人WWP2蛋白的重组表达和多克隆抗体的制备

Recombinant expression and polyclonal antibody preparation of human WWP2

[目的]克隆、表达并纯化人E3泛素连接酶蛋白WWP2的部分肽段(aa 324-517),制备兔源抗WWP2多克隆抗体并初步鉴定。[方法]PCR法从人胚肾细胞HEK-293T中扩增WWP2蛋白部分肽段的编码序列并构建原核表达质粒,大肠杆菌中诱导表达;GST亲和层析法纯化后进行TEV酶切,免疫新西兰兔制备多克隆抗体;间接ELISA、Western Blot、免疫荧光等方法检测抗体的灵敏度和特异性。[结果]构建了原核表达质粒pGEX-GST-WWP2(aa 324-517),原核表达并纯化了该重组蛋白。间接ELISA测定抗体效价可达1∶100 000以上,Western Blot检测该抗体可特异性识别体外纯化的WWP2蛋白和细胞内源性WWP2蛋白,细胞免疫荧光可检测到内源性WWP2蛋白。[结论]成功克隆、表达与纯化WWP2蛋白的部分肽段,制备出抗WWP2蛋白的多克隆抗体,可用于WWP2的免疫印迹和细胞免疫荧光分析。

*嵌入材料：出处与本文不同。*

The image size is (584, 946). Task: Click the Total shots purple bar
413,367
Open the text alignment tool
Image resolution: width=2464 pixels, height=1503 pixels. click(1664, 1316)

[Objective] To express and purify a recombinant truncate of human protein WWP2（aa 324-517）,prepare polyclonal antibodies against WWP2 protein and test its preliminary application for further study.[Methods]WWP2 c DNA coding sequence was amplified by PCR from HEK-293 T cells and cloned into prokaryotic expression vector pGEX-4T-1.The recombinant protein GST-WWP2（aa 324-517） was expressed in E.coli BL21（DE3） under IPTG induction,then purified by GST-tag beads purification kit and digest with TEV enzyme.Immunize rabbit twice for preparation of anti-WWP2 polyclonal antibody,whose titer was measured by indirect ELISA.The antibody was subjected to Western Blot and immunofluorescence to detect its specificity and application.[Results] The prokaryotic expression plasmid pGEX-GST-WWP2（aa 324-517） was successfully constructed,then protein WWP2（aa 324-517） was expressed and purified.Indirect ELISA results showed the titer of anti-sera was above 1∶ 100 000,Western Blot and Immunofluorescence showed this WWP2 polyclonal antibody of good specificity,which can recognize both prokaryotic purified and endogenous WWP2 protein.[Conclusion] Successfully cloned WWP2 coding sequence,expressed and purified the recombinant truncate of human protein WWP2（aa 324-517）,obtained a rabbit polyclonal antibody of high quality against WWP2 protein,which could be applied in Western Blot and Immunofluorescence.